Addresses need to meet Wal-Mart's RFID compliance requirements for Class 2 pharmaceuticals
Marlton, NJ — June 3, 2004 — Ranbaxy Pharmaceuticals Inc., a wholly owned subsidiary of Ranbaxy Laboratories Limited, India's largest pharmaceutical company, said it has chosen supply chain and business process automation solutions provider Acsis to implement a radio frequency identification (RFID) tracking system to meet Wal-Mart's RFID mandate for its Class 2 pharmaceutical suppliers.
Taking effect June 2004, Wal-Mart is requesting that its pharmacy suppliers employ RFID technology to Class 2 prescription drugs, defined as addictive painkillers and other prescription narcotics. In February 2004, the Food and Drug Administration (FDA) issued a report on "Combating Counterfeit Drugs," in which it highlighted RFID tagging as appearing to be "the most promising approach to reliable product tracking and tracing."
Acsis explained that it will provide for the full implementation of an RFID tracking system for Ranbaxy.
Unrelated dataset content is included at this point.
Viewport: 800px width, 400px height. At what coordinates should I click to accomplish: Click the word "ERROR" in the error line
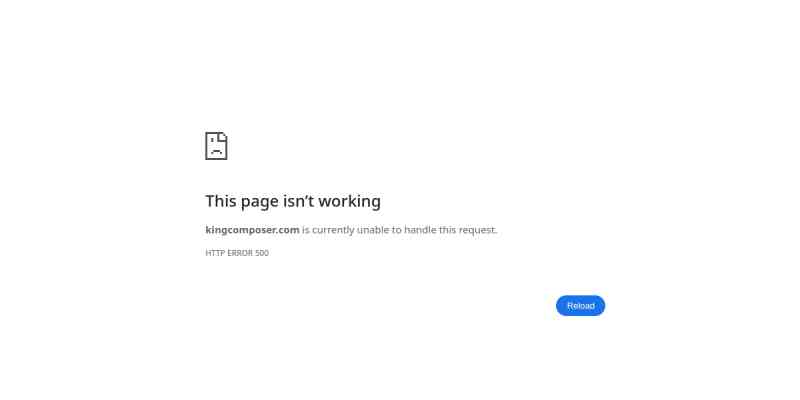240,253
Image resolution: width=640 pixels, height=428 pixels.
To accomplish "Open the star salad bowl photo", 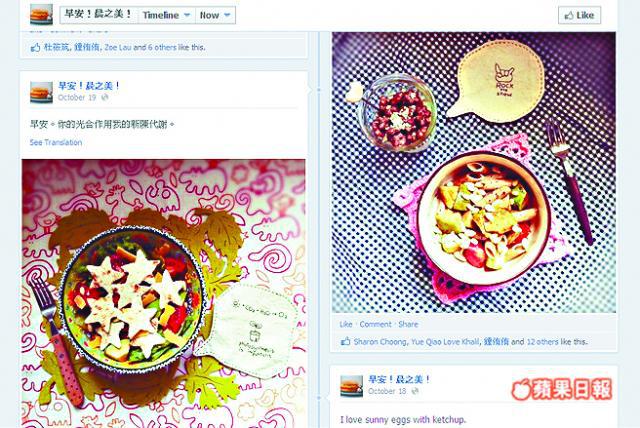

First, Acsis said it will employ its RFID Expert System as a diagnostic troubleshooting tool and conduct an analysis of product and labeling attributes for Ranbaxy's pharmaceuticals and provide technology recommendations.
Next, the provider said it will facilitate the necessary hardware and software integration, including implementing reader and smart-label equipment, through its network of RFID hardware and software partners.
"Acsis' history with RFID implementations and pharmaceutical industry domain expertise surpassed competitive offerings and made the company the only choice to help us quickly comply with Wal-Mart's RFID tracking initiatives for Class 2 drugs," commented Kevin Lindholm, manager, Ranbaxy.
Suneet Walia, executive director IS, Ranbaxy, added that Acsis is an integral part of the pharmaceutical company's strategy not only to comply with the requirements of trading partners and regulatory bodies, but also to leverage RFID for business benefits.
"Although Ranbaxy is new to RFID, Acsis' offering gives us the confidence of knowing that our system will be implemented the right way the first time, without committing additional unplanned resources to the project," Walia said.